Il Ctim continua l’opera nel mantenere viva la storia dei nostri caduti militari deceduti all’estero, prigionieri di guerra del secondo conflitto mondiale

Soldato Guglielmo Olivotto, classe 1911, distretto militare di Treviso, deceduto il 15 agosto 1944 a Ft Lawton, USA.
Questo e’ cio’ che rimane negli archivi militari del Soldato Olivotto. Uno dei tanti eroi sconosciuti e senza medaglia, dimenticato dal tempo e dall’Italia. Olivotto, non solo era un soldato, ma come tanti di noi Italiani, residenti all’estero, un emigrante.
Allo scoppio della seconda guerra mondiale si trovava a Parigi, dove era emigrato per lavoro. Al rientro in Italia fu’ subito richiamato e trasferito sul fronte africano. Dopo la resa in Tunisia nel 5/1943, fu’ testimone della brutalita’ delle truppe coloniali francesi nei confronti degli Italiani. Trasferito negli USA come prigioniero di guerra, dopo il tragico 8 settembre 1943, accetta di essere inquadrato con altri Italiani, nella 28th Italian Service Unit della US Army ( un reparto logistico composto di Italiani ex prigionieri)inquadrato da ufficiali Italiani.

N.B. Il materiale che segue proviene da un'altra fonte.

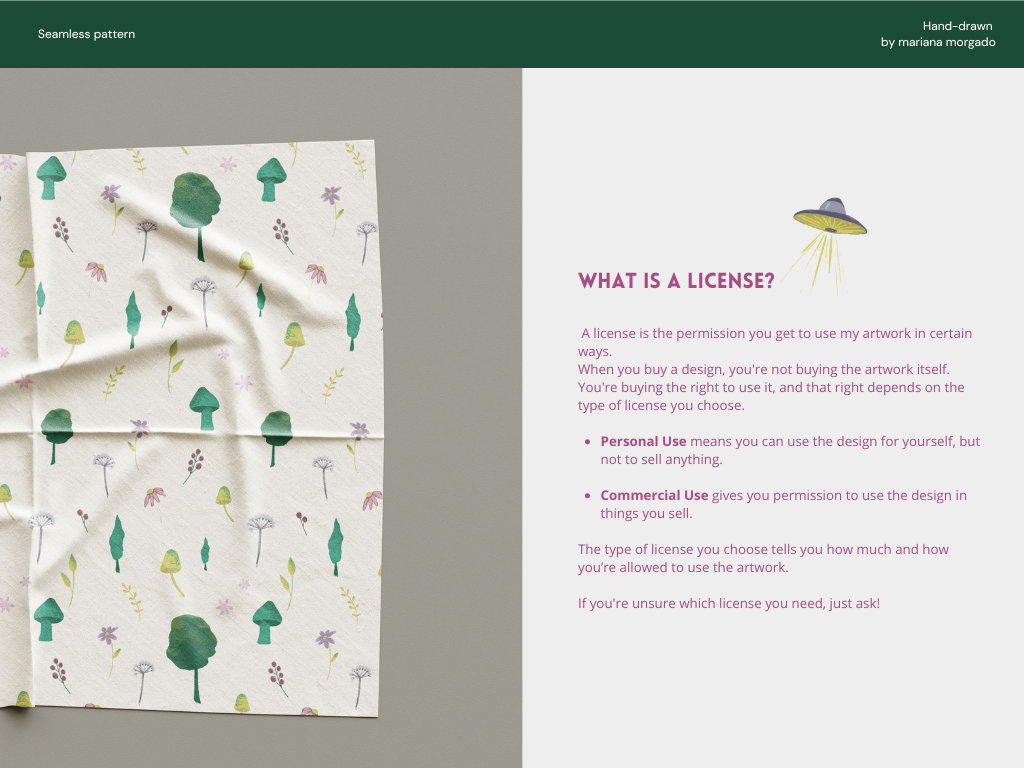Image resolution: width=1024 pixels, height=768 pixels.
Task: Click the 'What is a license?' heading
Action: (x=676, y=281)
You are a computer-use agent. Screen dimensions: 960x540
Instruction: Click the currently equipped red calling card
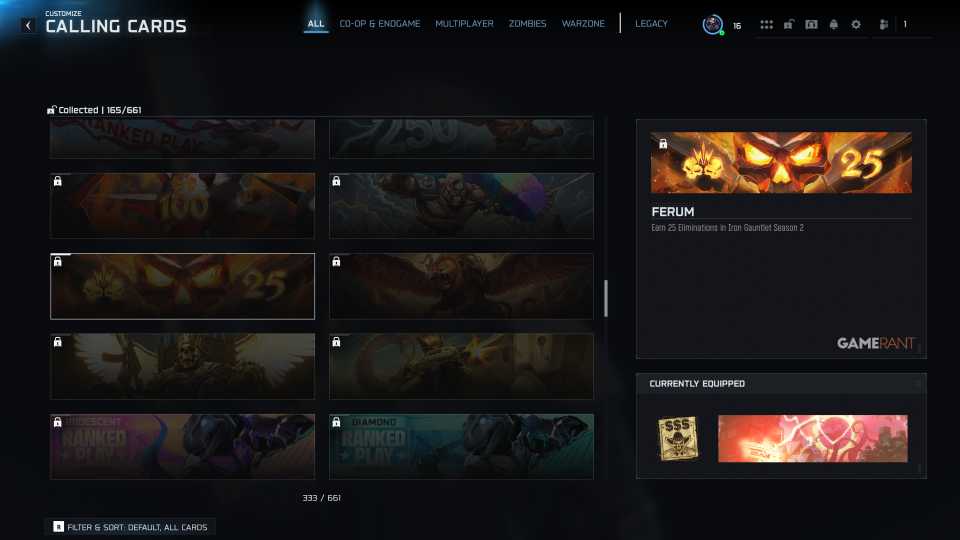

Il 14 agosto 1943 la 28th ISU si trovava a Ft Lawton, presso Seattle WA. Verso le 22.00 soldati di colore USA hanno uno scontro verbale con Italiani al rientro della libera uscita. Verso le 23.00, circa 200 soldati di colore USA danno l’assalto alle baracche 709-713 che sono in pratica le camerate degli Italiani. Ne esce una mattanza unica, con feriti anche gravissimi, si colpisce principalmente la testa e d il basso ventre. Il soldato Olivotto salta da una finestra e viene subito preso, e trascinato via letteralmente per mani e piedi. Verso le 05.00 il corpo esanime di Olivotto viene scoperto, appeso ad una fune del percorso di guerra: linciato ed impiccato come negli scontri razziali. L’autopsia purtroppo ingrandisce la tragedia, l’agonia della morte e’ durata circa un ora.
Il 31 luglio 2012,il CTIM(Comitato Tricolore per gli italiani nel Mondo)si e’ ricordato di Olivotto. Il nostro Alpino in congedo e Rappresentante  dell’Oklahoma,Giuseppe Clemente, Responsabile del Comitato Nazionale del CTIM riguardante i connazionali militari sepolti nei cimiteri in Nord America fa’ un lungo viaggio per raggiungere lo Stato di Washington e precisamente a Seattle,  visita la tomba, che si trova presso il cimitero militare di Ft Lawton, oggi parco cittadino conosciuto come Discovery Park.
La tristezza della tomba e’ unica, sembra quasi di sentire il pianto di Olivotto per dover morire in quella maniera, e di essere cosi’ lontano dall’Italia. Per un giorno, la solitudine del Caduto ha avuto una parentesi . Sul posto annodata al recinto una bandiera tricolore, dono della Sig.ra Erriquez di Spinazzola di Bari ( sorella del Caduto Francesco Erriquez, riesumato il 6/2011 con il ritorno in Patria grazie all’intervento del Ctim), sulla tomba dei fiori in Tricolore ed una bandierina, dono della Sig.ra Gina Paveglio, una friulana di New York. Per un caso del destino, la tomba americana piu’ vicina ad Olivotto, e’ di uno dei tanti emigranti Italiani arruolati nell’US Army, Luca Santagopito, deceduto nel 1908.
Per il Soldato Olivotto non ci sono medaglie o monumenti, ma il saluto e l’abbraccio spontaneo, genuino, del Ctim e di quell’Italia all’estero che ancora crede in quei valori sani, del rispetto, del riconoscimento e di quella memoria storica che dovra’ essere mantenuta viva.